Russia to Fight U.S. Extradition Request for Accused Arms Dealer
A Russian police officer patrols a street in front of the U.S. Embassy in Moscow. Photographer: Kirill Kudryavtsev/AFP via Getty Images

May 27 (Bloomberg) -- Russia assailed an American request to extradite a suspected arms dealer from Lithuania, less than three years after failing to stop Thailand’s transfer of Viktor Bout to the U.S. for plotting to sell weapons to terrorists.

Dmitry Ustinov is accused at a U.S. court of smuggling, money laundering and attempts to illegally export goods included on a list of U.S. defense articles, the Russian embassy in the Lithuanian capital, Vilnius, said today in an e-mailed response to questions. He was detained at the Vilnius airport on April 15 at the request of the U.S. Department of Justice and awaits the start of court proceedings on his extradition, it said.

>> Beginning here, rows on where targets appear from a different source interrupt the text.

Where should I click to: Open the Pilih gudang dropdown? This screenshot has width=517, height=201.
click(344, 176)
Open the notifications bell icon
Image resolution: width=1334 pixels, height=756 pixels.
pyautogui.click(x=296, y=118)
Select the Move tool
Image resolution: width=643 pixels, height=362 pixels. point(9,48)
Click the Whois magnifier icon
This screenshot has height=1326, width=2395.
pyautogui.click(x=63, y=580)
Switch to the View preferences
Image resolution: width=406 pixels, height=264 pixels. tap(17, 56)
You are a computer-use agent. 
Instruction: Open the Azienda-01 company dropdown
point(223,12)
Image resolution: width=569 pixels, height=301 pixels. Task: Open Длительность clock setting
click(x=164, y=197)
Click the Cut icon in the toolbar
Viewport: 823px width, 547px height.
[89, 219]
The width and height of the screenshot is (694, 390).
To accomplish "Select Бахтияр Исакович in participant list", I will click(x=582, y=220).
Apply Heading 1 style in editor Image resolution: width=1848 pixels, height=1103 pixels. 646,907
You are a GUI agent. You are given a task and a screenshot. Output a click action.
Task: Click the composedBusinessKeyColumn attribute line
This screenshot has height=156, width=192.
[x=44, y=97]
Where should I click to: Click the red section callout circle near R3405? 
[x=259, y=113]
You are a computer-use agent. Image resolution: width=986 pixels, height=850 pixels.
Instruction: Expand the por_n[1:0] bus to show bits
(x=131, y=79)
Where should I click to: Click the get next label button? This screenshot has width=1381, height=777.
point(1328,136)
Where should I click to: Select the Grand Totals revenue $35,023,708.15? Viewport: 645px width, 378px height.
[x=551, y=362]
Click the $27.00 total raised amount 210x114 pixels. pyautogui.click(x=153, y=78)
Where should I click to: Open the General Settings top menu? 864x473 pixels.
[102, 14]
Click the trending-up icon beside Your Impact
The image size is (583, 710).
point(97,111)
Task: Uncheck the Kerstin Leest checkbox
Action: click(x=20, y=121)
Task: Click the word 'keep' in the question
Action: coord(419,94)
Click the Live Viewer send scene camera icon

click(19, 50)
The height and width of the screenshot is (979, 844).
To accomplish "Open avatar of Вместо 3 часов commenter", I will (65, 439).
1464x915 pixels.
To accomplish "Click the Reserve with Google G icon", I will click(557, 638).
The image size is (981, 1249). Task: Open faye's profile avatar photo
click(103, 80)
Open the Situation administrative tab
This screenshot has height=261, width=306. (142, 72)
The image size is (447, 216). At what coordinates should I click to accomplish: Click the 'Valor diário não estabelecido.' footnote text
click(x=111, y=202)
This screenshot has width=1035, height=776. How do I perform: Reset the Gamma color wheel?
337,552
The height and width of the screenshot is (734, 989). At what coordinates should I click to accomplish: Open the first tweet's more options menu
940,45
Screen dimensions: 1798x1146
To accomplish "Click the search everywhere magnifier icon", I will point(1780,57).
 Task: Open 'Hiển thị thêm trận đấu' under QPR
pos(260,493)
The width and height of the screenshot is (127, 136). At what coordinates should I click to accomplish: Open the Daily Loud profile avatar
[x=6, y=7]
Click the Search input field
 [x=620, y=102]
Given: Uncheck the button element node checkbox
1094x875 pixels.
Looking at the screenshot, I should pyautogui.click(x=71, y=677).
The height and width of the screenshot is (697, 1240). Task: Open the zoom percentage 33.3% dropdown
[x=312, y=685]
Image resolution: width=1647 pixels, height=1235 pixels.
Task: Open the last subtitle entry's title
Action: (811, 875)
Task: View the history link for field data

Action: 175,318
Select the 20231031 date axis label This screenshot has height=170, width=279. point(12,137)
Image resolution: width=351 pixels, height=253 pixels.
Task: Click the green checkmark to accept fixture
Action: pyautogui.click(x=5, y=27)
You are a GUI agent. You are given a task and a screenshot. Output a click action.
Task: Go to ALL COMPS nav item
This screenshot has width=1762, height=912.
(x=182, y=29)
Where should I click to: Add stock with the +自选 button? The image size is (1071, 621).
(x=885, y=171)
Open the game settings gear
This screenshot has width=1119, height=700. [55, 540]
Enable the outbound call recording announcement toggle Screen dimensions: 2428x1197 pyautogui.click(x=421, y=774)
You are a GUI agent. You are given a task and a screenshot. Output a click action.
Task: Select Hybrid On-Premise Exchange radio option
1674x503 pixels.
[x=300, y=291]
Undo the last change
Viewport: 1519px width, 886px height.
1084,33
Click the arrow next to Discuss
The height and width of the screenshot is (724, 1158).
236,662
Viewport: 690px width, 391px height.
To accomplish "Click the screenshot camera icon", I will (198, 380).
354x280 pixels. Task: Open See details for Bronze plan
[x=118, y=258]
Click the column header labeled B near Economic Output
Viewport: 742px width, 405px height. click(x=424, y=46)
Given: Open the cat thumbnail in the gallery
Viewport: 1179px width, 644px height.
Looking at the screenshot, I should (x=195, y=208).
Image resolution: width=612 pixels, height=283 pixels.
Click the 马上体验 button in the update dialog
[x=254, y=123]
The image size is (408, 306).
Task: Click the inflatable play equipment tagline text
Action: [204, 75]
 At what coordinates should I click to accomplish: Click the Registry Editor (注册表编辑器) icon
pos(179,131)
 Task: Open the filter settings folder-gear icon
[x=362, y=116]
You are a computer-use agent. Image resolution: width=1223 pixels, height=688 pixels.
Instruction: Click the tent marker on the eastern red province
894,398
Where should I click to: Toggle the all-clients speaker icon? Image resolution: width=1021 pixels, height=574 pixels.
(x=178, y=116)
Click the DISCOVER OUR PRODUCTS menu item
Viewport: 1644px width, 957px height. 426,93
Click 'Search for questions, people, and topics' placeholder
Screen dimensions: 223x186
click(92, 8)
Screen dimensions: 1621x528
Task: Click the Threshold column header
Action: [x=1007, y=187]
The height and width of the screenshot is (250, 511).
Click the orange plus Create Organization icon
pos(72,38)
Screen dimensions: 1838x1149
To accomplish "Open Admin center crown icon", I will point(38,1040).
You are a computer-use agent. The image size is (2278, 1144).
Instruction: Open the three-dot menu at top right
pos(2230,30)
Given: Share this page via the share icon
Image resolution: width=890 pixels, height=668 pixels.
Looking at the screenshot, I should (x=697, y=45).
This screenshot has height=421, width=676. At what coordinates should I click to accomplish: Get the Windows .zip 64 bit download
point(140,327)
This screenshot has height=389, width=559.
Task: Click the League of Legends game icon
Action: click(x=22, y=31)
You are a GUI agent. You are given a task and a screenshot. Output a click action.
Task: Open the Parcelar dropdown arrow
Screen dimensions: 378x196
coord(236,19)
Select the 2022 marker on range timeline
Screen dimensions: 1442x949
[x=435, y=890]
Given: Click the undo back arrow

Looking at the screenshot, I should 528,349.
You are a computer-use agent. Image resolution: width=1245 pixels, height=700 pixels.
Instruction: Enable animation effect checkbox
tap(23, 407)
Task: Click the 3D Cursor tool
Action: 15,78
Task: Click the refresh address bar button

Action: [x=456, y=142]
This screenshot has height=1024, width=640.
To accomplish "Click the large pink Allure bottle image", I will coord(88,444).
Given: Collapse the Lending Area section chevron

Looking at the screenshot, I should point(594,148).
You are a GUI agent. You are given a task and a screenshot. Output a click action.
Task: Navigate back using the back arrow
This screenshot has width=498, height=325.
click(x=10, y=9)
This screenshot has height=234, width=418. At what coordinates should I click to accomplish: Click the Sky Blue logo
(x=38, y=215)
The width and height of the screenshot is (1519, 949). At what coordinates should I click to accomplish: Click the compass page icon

Ustinov denies any wrongdoing, according to the statement.

The embassy “will do everything necessary to defend the legal rights of D. Ustinov,” it said. “We don’t agree with this treatment of a Russian citizen.”

The case threatens to rekindle diplomatic tensions between Russia and the U.S. a year after another Russian citizen, Viktor Bout, was sentenced in New York to 25 years in prison for plotting to sell weapons to a Colombian terrorist group. Russia repeatedly sought to block Bout’s extradition from Thailand, where he was arrested in 2008, and criticized his eventual conviction as “unjustified.”

Several U.S. officials involved in Bout’s case were barred from entry to Russia last month after being included on a list of Americans accused of violating the rights of Russian citizens abroad.

Lithuanian Detention

A Lithuanian court in April authorized Ustinov’s detention for two months, pending receipt of a formal extradition request by the U.S., the Lithuanian Prosecutor General’s Office said in an e-mailed response to questions today. The office declined to specify the grounds for detention because they’re based on a foreign government’s investigation.

U.S. Embassy Public Affairs Officer Jonathan Berger, speaking by phone in Vilnius on May 24, declined to comment on Ustinov, referring the matter to the Department of Justice.

Ustinov was born in 1966, according to the Russian Embassy. Russian consular officials met with him at a detention facility in Vilnius on April 29, the embassy said.